Several years ago before I became acquainted with the various species and forms of cacti, I saw a small, crested bare root Mammillaria species for sale on Ebay. Its unusual form, something I had not seen before in a Mammillaria, caught my fancy. I bid too much and won the cactus. When it arrived, I potted it up in an eight-inch pot, which it quickly outgrew that first summer, and after the second year, I placed it in my garden. As it grew and became even more wavy, I became interested in the reasons for cristation in cacti.
Most any variety of cacti can have a crest formation, It's been reported in 50 genera so far.
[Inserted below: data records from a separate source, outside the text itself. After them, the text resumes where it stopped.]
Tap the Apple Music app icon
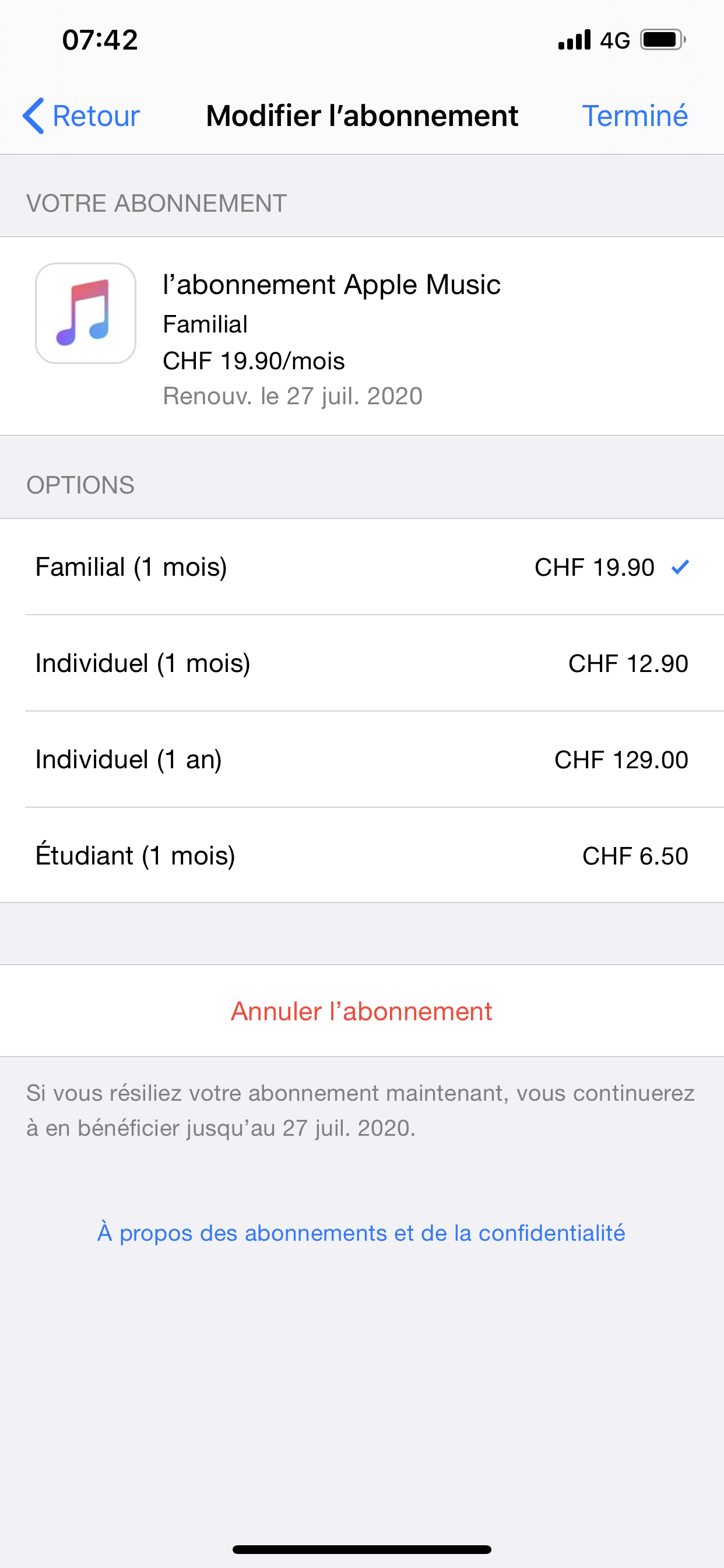This screenshot has width=724, height=1568. tap(86, 313)
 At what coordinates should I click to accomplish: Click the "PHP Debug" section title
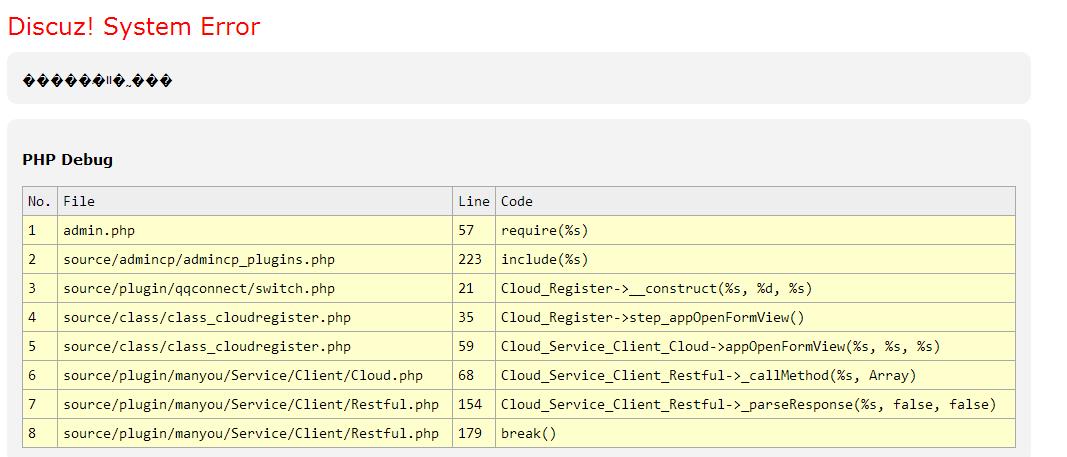[67, 159]
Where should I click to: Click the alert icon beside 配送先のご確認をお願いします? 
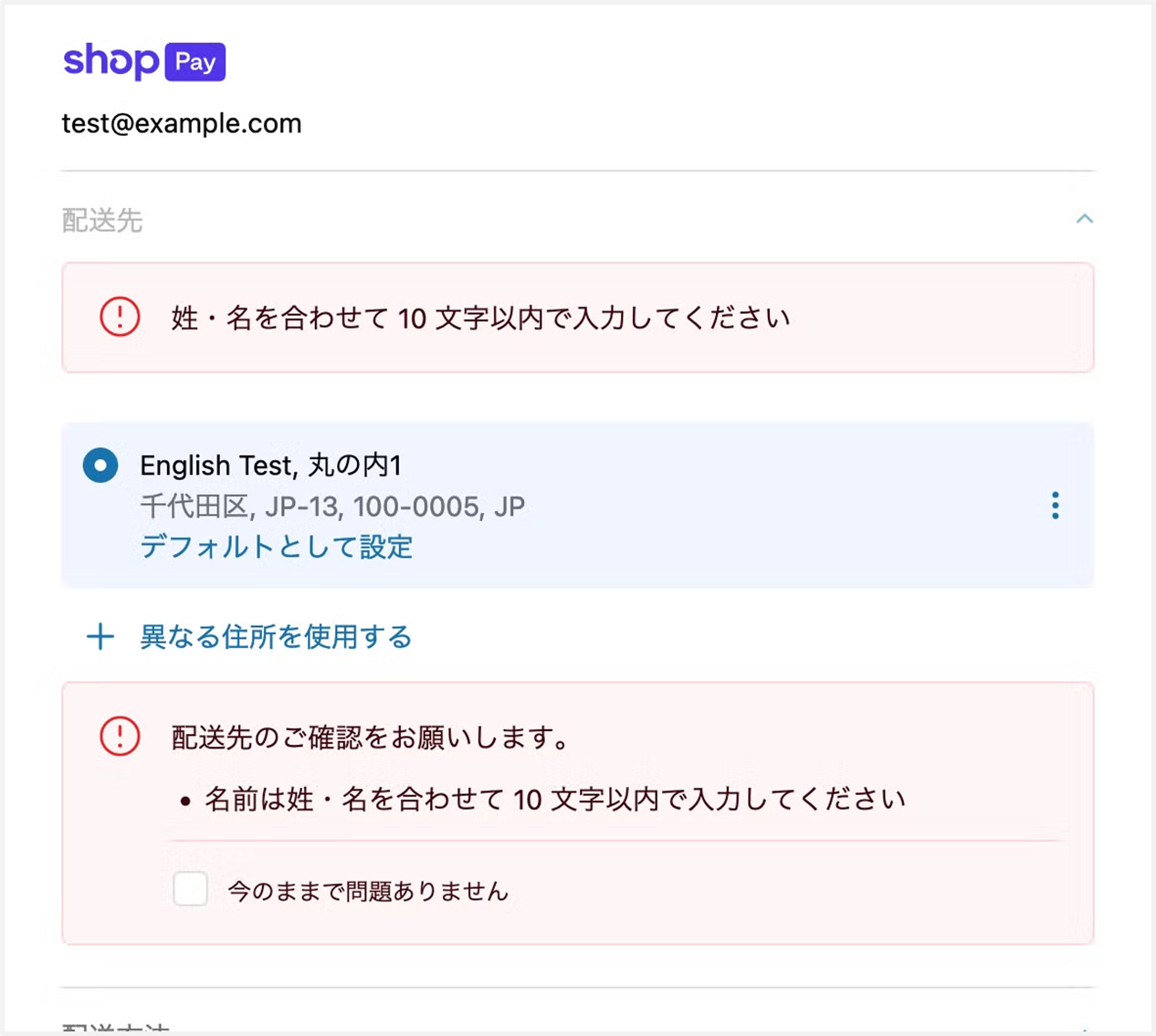click(x=120, y=737)
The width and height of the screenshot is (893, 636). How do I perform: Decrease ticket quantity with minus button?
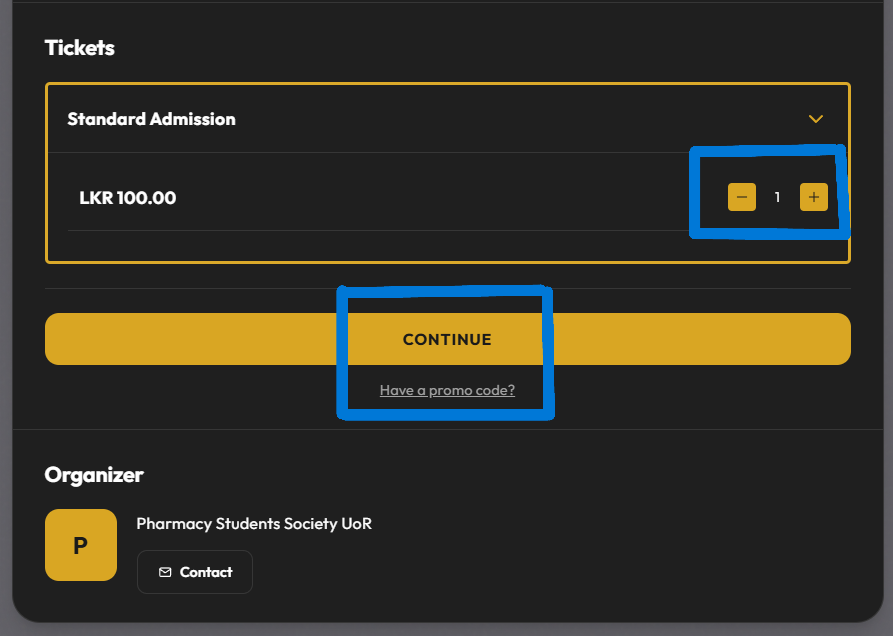(x=741, y=197)
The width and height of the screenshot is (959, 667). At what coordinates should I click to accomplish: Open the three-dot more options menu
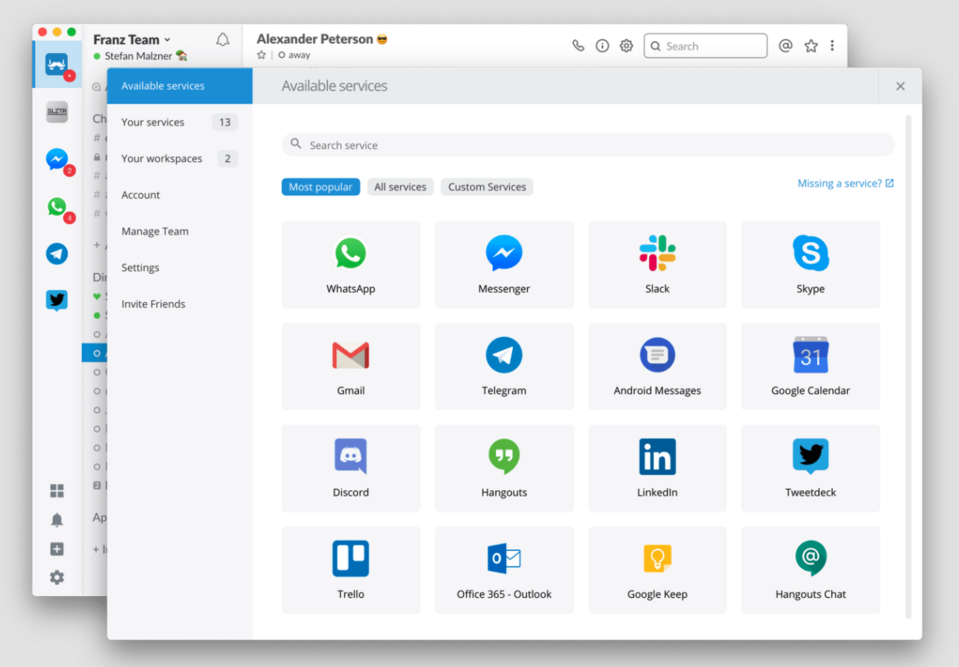click(832, 46)
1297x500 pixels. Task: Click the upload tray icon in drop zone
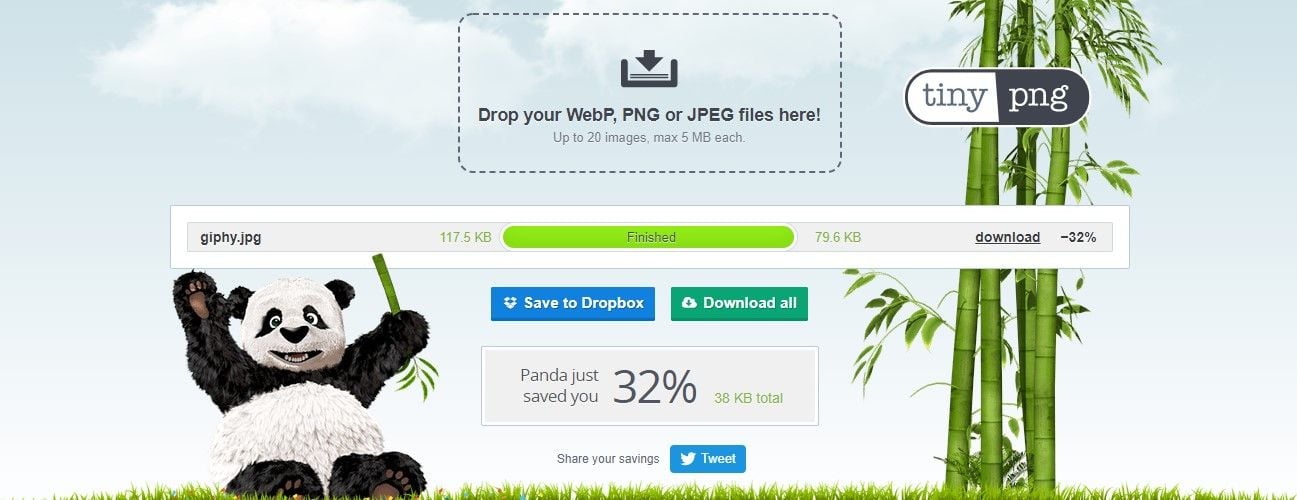(649, 69)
Cristation occurs when the cells on the growing tip multiply erratically and form multiple growing points rather than the normal single growing point. This is a simplistic explanation, but anyone who is interested enough in cacti variations to pay $69.95, Rainbow Garden Bookshop has a book worth reading. It’s called “Teratopia: Cristate & Variegated Succulents” by G. Rowley (2006).
Some experts estimate that only one seed out of ten thousand will display a cristate form. No one knows why this happens. Experimenters have tried to duplicate nature and force such growth thorough mechanical or environmental damage to the growing tip, but without luck. Some have even tried radiation or insect infestation in order to better understand what causes the deformity.
Cristate cacti are considered more fragile than normal, and it is suggested they be pampered because of their increased sensitivity to light, drought, cold and pests. However, my Mammillaria sp. does fine in full sun and has thrived through drought as well as the record cold of this past winter.
When my Mammillaria sp. is in bloom, the crested portion has densely spaced pink flowers along each side and ends of the fanned portion. The normal globes all have the familiar ring of flowers near the top of the globe. Many cristate forms do not flower regularly and the blooms are sometimes sparse, so I'm lucky to have a good bloomer.
My Mammillaria sp. is now quite large and obviously loves its home in my garden. I’ve added several more cristate varieties to my cacti collection but all are sun sensitive, so they’ll remain potted oddities on my patio.
Gardening is an exercise in optimism. Sometimes,
it is a triumph of hope over experience.